Tinnitus Retraining Therapy, therefore, involves two essential elements:  1) the use of non-masking sound (wearable, amplified, or environmental) to decrease sensory contrast, and 2) directive counseling presented within a prescribed framework, applying the principles of the neurophysiological model of tinnitus on a highly individualized basis. The importance of this second element, the directive counseling, cannot be over-emphasized.

Finally, what is the desired result of TRT?  Since TRT is clearly not a cure, what is considered to be a successful result?  Ideally, the tinnitus sufferer will initially habituate the response to tinnitus (tinnitus will not be annoying) and ultimately habituate the perception of tinnitus (tinnitus will not be heard unless it is sought).  The process of habituation of tinnitus, a meaningful and perceptively loud phenomenon, requires an average of twelve to eighteen months of treatment.  In practical terms, an ideal result would be obtained if the (former) tinnitus sufferer were unaware of the tinnitus more than 90% of waking hours, and if when aware of the tinnitus, it would not be bothersome.  At the conclusion of TRT, there is, of course, no need to continue to use any wearable white noise generators, if such devices have previously been chosen as the method for decreasing sensory contrast.

In summary, Tinnitus Retraining Therapy represents a valid effective addition to the armamentarium of the clinician who treats tinnitus patients.  The approach is based on science; the execution of the directive counseling aspect of the therapy is largely dependent upon the skills of the clinician and upon the time and effort devoted to this crucial element in the treatment.  The model, the method, and the results have been published in peer-reviewed journals.

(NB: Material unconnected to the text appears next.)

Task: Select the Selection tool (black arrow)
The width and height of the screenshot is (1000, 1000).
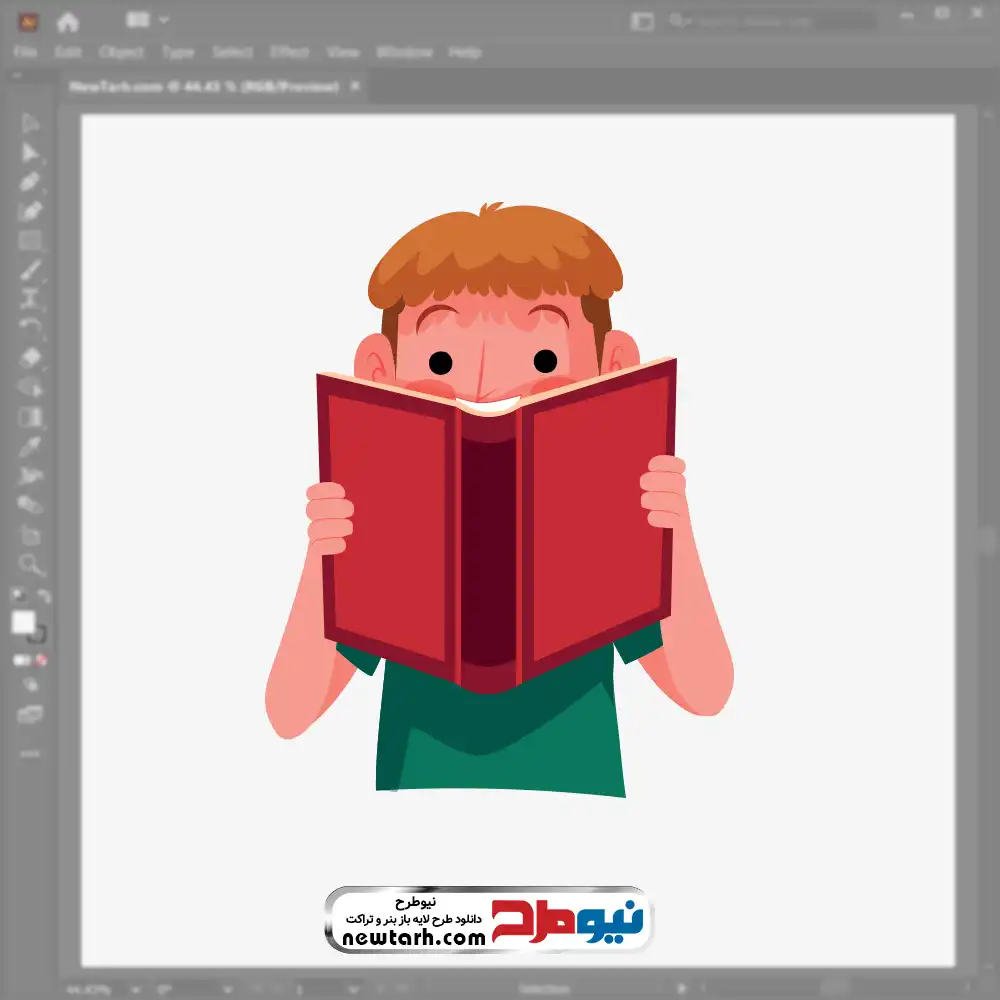Action: (x=30, y=124)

TRT is not a cure for tinnitus.  It is a treatment approach designed with the goal of tinnitus ceasing to be an issue in the patient's life.  It is designed with the goal of making tinnitus into a pair of pants.  Ninety percent of the time, people are unaware of their pants.  The 10% of the time they are aware, they do not "cope" with their pants, they do not "deal" with their pants, they do not "learn to live" with their pants, and they most certainly do not spend any time worrying whether the following day will be a "good pants day" or a "bad pants day."  They simply wear their pants; and when the goal of TRT has been met, tinnitus should be just like that!